John Cleve Green (1800-1875)
He was for twenty-one years a Trustee of Princeton Theological Seminary,
and a most munificent benefactor of both the Seminary and the College
at Princeton, was born in Lawrenceville, New Jersey, April 4th, 1800.
He was of true Presbyterian lineage, his father being an elder in the Presbyterian
Church, a grandson of Rev. Caleb
Smith, of Newark Mountain, and great-grandson of Rev.
Jonathan Dickinson, the first President of the College of New Jersey.
In his early youth he entered the counting room of Messrs. N.L. & G.
Griswold, in New York city.
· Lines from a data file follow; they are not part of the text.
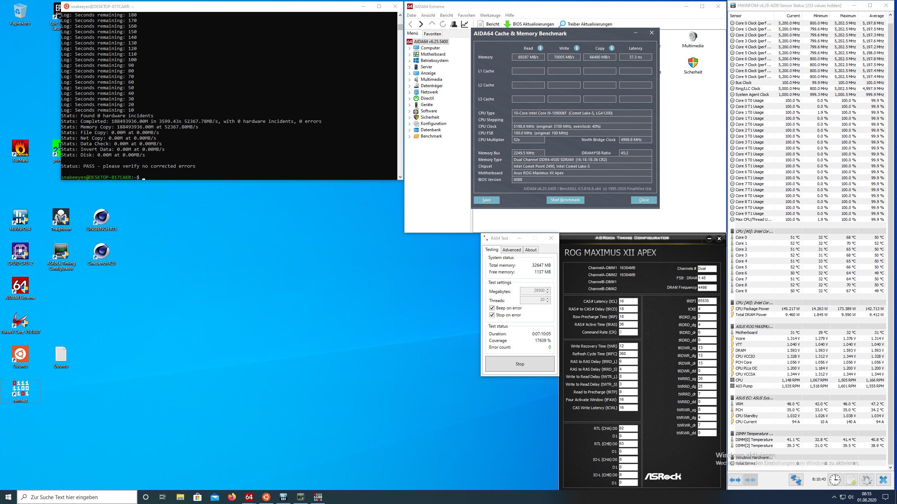Switch to the Advanced tab in RAM Test
Image resolution: width=897 pixels, height=504 pixels.
pyautogui.click(x=512, y=250)
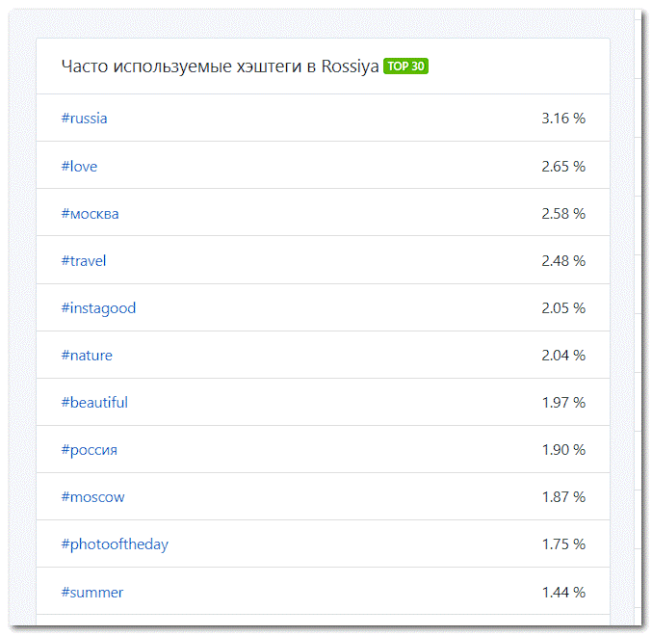Screen dimensions: 652x636
Task: Click the 3.16 % value for #russia
Action: tap(563, 119)
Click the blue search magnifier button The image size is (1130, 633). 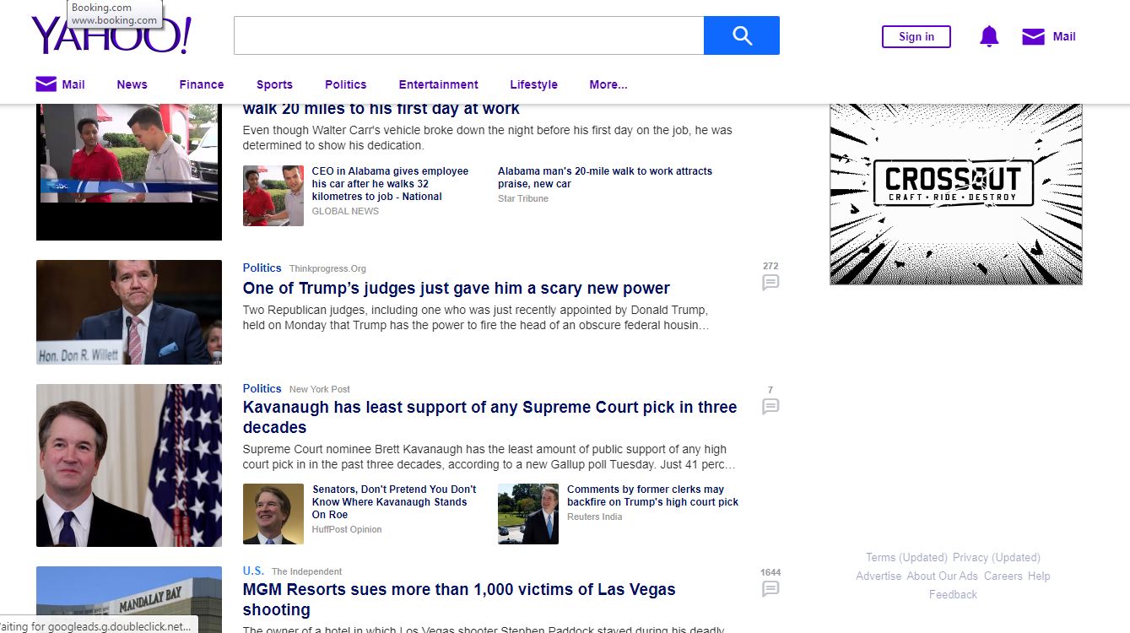pyautogui.click(x=741, y=35)
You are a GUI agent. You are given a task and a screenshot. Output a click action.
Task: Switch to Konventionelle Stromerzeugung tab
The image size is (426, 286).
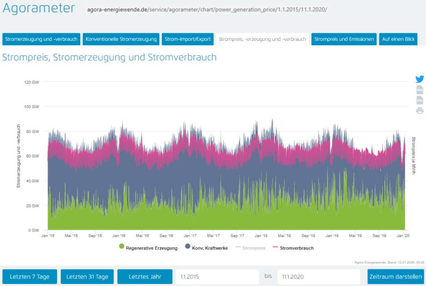pyautogui.click(x=121, y=39)
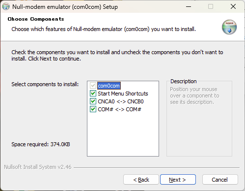Click the Space required 374.0KB label
This screenshot has width=245, height=191.
pyautogui.click(x=41, y=144)
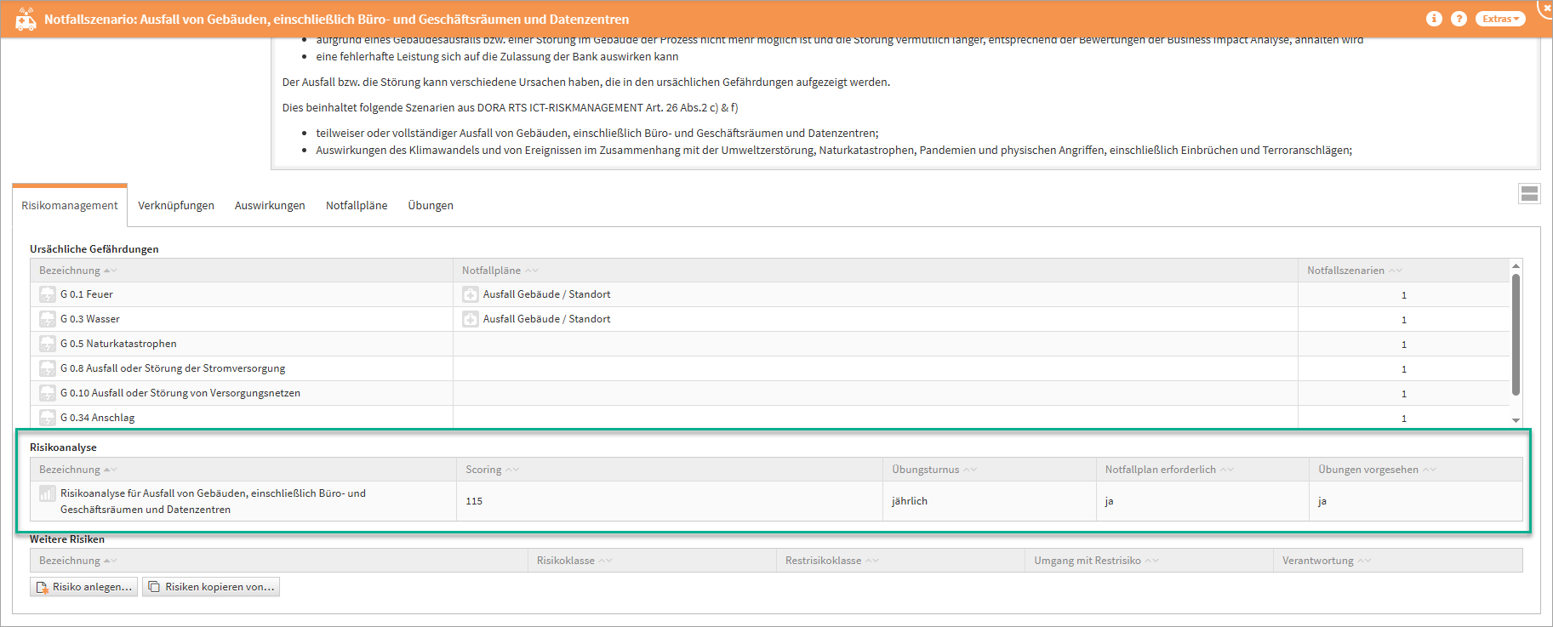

In 1823 he embarked as supercargo on the ship
Postosi, for Callao, and, with the intermission of ayear spent in Spain,
he continued voyaging in this capacity to South America and China until
1833, always acquitting himself satisfactorily to his employers. Being
in Canton in the Fall of 1833, as agent of the Messrs. Griswold, Mr. Green
was invited to join the house of Russell & Co., one of whose partners
had been obliged to leave on account of ill health, and for six years his
was the leading mind in the administration of the affairs of that house.
Returning home in the year 1839, with an ample fortune, and establishing
his residence in the city of New York, Mr. Green continued, for a time,
his connection with the China trade, but subsequently other enterprises
enganged his attendtion. He became a Director in the Bank of Commerce,
a Trustee and President of the Bleecker Street Savings Bank, and Director
in various important railroad companies. He was long connected with the
New York Hospital, as one of its governors; also with the Deaf and Dumb
Asylum and other kindred institutions. He established or aided in establishing
the Home for the Ruptured and Cripples, of which he assumed the presidency,
being on of its most generous benefactors. He connected himself with the
church of the Rev. Dr. Potts, while worshiping in Duane street, and both
there and after its removal to University Place, he was one of its most
active and liberal supporters.
He was for many years the Financial Agent of the Trustees of Princeton
Theological Seminary. That Seminary is also largely indebted to his generous
liberality. It owes to him the endowment of the Helena Professorship of
Church History, one of the houses occupied by a Professor, the renovation
of the chapel at an expense equal to the original cost, the remodeling
of the main Seminary building, handsome contributions to its various funds,
and finally, a legacy of fifty thousand dollars. He died, April 29th, 1875,
peacefully.
Col. Lewis Green (1791-1875)
He was a ruling elder, first in the Lexington Church, and subsequently
in the Prairie Church, Lafayette county, Missouri. He was born in Tennessee
in 1791; went to Missouri in 1836, and died 1875. Trained to the life of
a soldier he exhibited the vigor and courage of a soldier in the Christian
warfare.
Rev. Zachariah Green (1760-1858)
He was, for many years, the patriarch among the pastors of Long Island,
New York. He was born at Stafford, Connecticut, in 1760. In the Revolutionary
War he joined the army and was present on Dorchester Heights when the British
landed at Throgg's Neck. He was also engaged at the battle of White Plains,
and at the battle of Whitemarsh, Pennsylvania, he was wounded by a ball
in the shoulder. On his recovery he entered Dartmouth College (1782). His
health failed and he did not remain to graduate. His theological course
was completed under Dr. Jacob Green
of Hanover, New Jersey, and in 1785, he was licensed by the Morris County
Associated Presbytery, and by them, in 1787, ordained pastor of the Church
of Cutchague. Ten years later he was settled at Setaukhet, where he remained
for fifty-one years. His death occurred June 20th, 1858 in his ninty-ninth
year.
Rev. Nehemiah Greenman (pre-1728-1779)
He was born at Stratford, Connecticut, graduated at Yale, in 1748, and
was licensed by Suffolk Presbytery
very soon after. The first year of his ministry he spent at Moriches and
Quogue, now Westhampton. He was called, April 4th, 1750, to the New Society
in South Hanover, New Jersey, and was probably ordained by New York Presbytery
while laboring there. He joined Abingdon Presbytery, in May, 1753, and
commenced preaching at Pilesgrove (now Pittsgrove), and was installed December
5th, continueing to be pastor until April 9th, 1779. He died before the
next November. Mr. Greenman spent part of his time at "Aloes Creek." He
also gave one fourth of his time to Penn's Neck (probably Quihawken.).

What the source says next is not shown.